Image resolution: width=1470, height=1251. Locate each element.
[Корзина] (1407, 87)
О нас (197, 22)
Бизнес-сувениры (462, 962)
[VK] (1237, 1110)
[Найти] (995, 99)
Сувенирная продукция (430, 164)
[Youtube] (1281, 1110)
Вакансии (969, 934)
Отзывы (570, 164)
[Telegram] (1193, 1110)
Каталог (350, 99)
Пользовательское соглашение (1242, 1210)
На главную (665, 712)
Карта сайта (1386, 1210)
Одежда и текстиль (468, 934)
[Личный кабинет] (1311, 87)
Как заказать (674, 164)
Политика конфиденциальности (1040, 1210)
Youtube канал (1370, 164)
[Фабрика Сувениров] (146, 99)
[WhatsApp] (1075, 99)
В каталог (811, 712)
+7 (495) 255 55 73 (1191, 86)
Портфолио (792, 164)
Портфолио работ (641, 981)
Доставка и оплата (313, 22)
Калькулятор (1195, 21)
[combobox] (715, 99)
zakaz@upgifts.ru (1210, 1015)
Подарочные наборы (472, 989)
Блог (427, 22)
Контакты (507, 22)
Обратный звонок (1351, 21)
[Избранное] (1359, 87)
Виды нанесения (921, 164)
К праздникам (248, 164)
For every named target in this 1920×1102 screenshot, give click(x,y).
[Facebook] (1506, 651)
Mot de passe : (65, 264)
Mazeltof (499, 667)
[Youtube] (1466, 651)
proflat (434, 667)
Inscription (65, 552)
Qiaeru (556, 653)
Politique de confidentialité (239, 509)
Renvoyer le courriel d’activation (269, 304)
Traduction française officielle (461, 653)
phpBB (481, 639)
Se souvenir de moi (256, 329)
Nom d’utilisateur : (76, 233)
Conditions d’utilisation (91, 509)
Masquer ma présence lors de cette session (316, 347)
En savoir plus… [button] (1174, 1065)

PROBLEM REQUIREMENTS:
Transcribe, exactly and completely, all of the entries.

ANSWER:
Image resolution: width=1470, height=1251. Locate each element.
[Корзина] (1407, 87)
О нас (197, 22)
Бизнес-сувениры (462, 962)
[VK] (1237, 1110)
[Найти] (995, 99)
Сувенирная продукция (430, 164)
[Youtube] (1281, 1110)
Вакансии (969, 934)
Отзывы (570, 164)
[Telegram] (1193, 1110)
Каталог (350, 99)
Пользовательское соглашение (1242, 1210)
На главную (665, 712)
Карта сайта (1386, 1210)
Одежда и текстиль (468, 934)
[Личный кабинет] (1311, 87)
Как заказать (674, 164)
Политика конфиденциальности (1040, 1210)
Youtube канал (1370, 164)
[Фабрика Сувениров] (146, 99)
[WhatsApp] (1075, 99)
В каталог (811, 712)
+7 (495) 255 55 73 (1191, 86)
Портфолио (792, 164)
Портфолио работ (641, 981)
Доставка и оплата (313, 22)
Калькулятор (1195, 21)
[combobox] (715, 99)
zakaz@upgifts.ru (1210, 1015)
Подарочные наборы (472, 989)
Блог (427, 22)
Контакты (507, 22)
Обратный звонок (1351, 21)
[Избранное] (1359, 87)
Виды нанесения (921, 164)
К праздникам (248, 164)
For every named target in this 1920×1102 screenshot, give click(x,y).
[Facebook] (1506, 651)
Mot de passe : (65, 264)
Mazeltof (499, 667)
[Youtube] (1466, 651)
proflat (434, 667)
Inscription (65, 552)
Qiaeru (556, 653)
Politique de confidentialité (239, 509)
Renvoyer le courriel d’activation (269, 304)
Traduction française officielle (461, 653)
phpBB (481, 639)
Se souvenir de moi (256, 329)
Nom d’utilisateur : (76, 233)
Conditions d’utilisation (91, 509)
Masquer ma présence lors de cette session (316, 347)
En savoir plus… [button] (1174, 1065)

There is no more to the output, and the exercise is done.